また、ここ最近の顕著な動きとして、「ライブコマース」人気が挙げられます。中国では、 KOL(キー・オピニオン・リーダー)と呼ばれるインフルエンサーがライブコマースを行います。誰がその商品を推薦しているかが重要視されているからです。日本でインフルエンサー
というとユーチューバーなど特定の影響力を持つ人を思い浮かべますが、中国では特定の分野に対して影響力や知識がある著名人がKOLとなり、ライブコマースに出演したり、企業のアンバサダーを務めたりします。

何百億円も売り上げるKOLもいるため、ライブコマースは既存の広告以上に収益を上げられるようになってきています。実際、何百億円も売り上げたKOLも出てきています。KOL広告市場は2020年に約1.1兆円、2021年も約1.6兆円市場になると予想されています。 KOLは特にZ世代(1990年代後半~2013年までに生まれた年代)に強い影響力を持ちます。中国のZ世代はおよそ2億6,000万人と市場規模が大きく、かつ一人っ子政策の影響で、親からお小遣いをもらっているケースが多く、個々の消費力が高いのも成長を続ける要因と言えます。

中国への越境EC出店

中国のEC市場は成長性の高い市場であり、日本企業が越境ECを行うメリットは十分にあります。越境ECを成功させるには、在日中国人の方とソーシャルバイヤーに気に入られることがポイント。 まずは気に入られることで徐々に認知を広げていきましょう。ただ、既に日本国内で人気のブランドは、知らない間に先にすでに中国で人気がある場合があります。まず
は自社の中国における認知を把握することも重要です。
国が違えば当然その習慣や文化も異なります。日本でヒットしたからといって、そのままその商品を持ち込んだとしても受け入れられないこともしばしばです。商品やサービスがその国に受け入れられる時期も見極める必要があります。
これら一つ一つ丁寧に行っていくことが、大きなビジネスチャンスの足掛かりになっていくでしょう。

今後も成長が続く中国EC

2020年の中国EC市場規模は2.41兆 ドル(約270兆円)になり、成長の一途を遂げています。 また、小売店のEC化率が7%弱の日本と比べ、その割合が50%に達していることからも分かります。成長し続ける背景には、国土が広く、日本に比べて実店舗の利便性が悪いという点(近所で 買えないものはECで買うしかない)点が挙げられます。実際に、地方都市や農村部などを中心に、新たにインター ネット利用を始める人は増えています。
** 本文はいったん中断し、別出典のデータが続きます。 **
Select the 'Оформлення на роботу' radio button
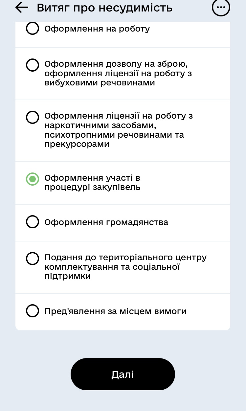32,29
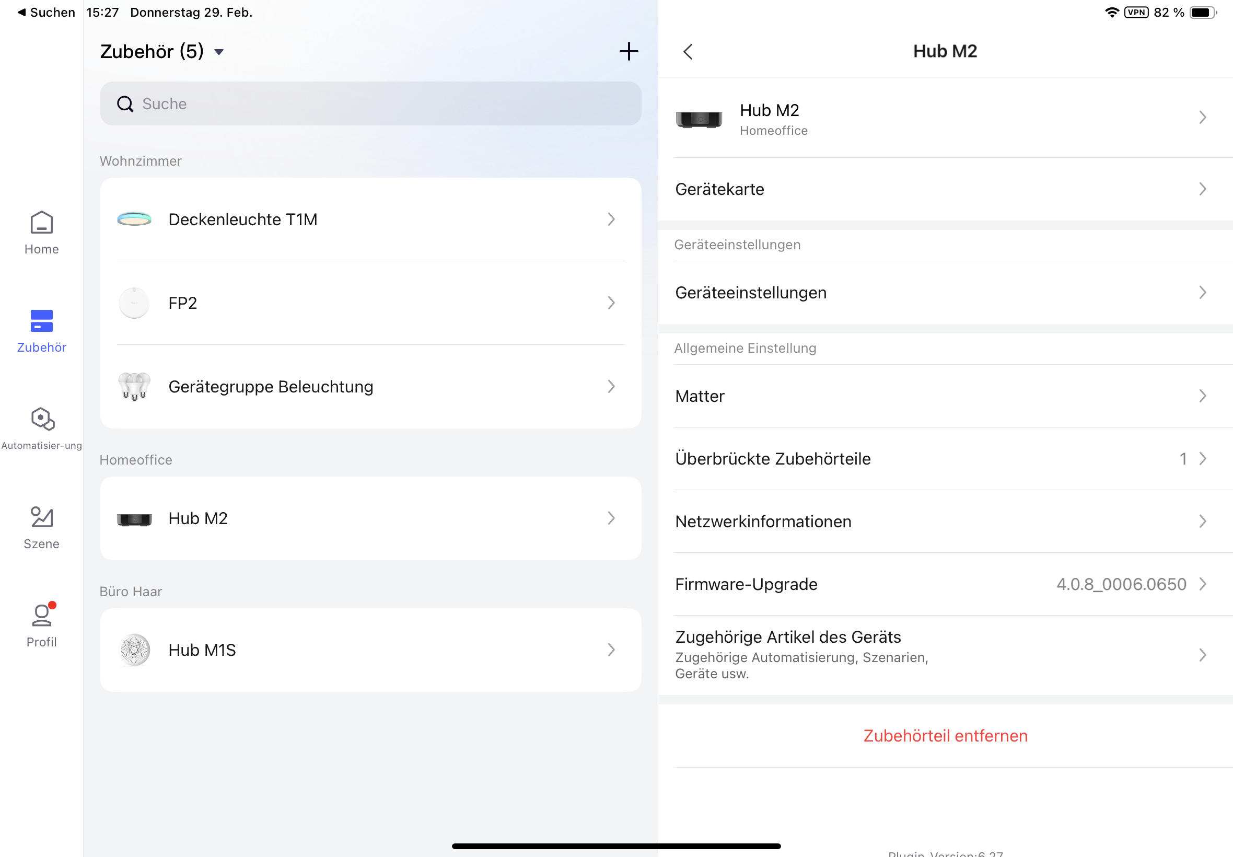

日本のように自社ドメインでのECサイトが多い国がある一方、「淘宝(タオバオ)」や「天猫 (Tmall)」といった ECモールや「WeChat」などのEC機能を持つ SNSでの出店をメインとするのが中国EC市場の特徴。一度ユーザーになればそのプラットフォーム内 で決済まで一気に行えたり、購入後数日は送料無料で返品可能 だったりと、ECでの購入を促すメリットが散りばめられています。
また、2020年から続いたステイホームも、EC市場が伸びた一因となりました。従来は実店舗で購入していた食品などの購買が飛躍的に高くなっています。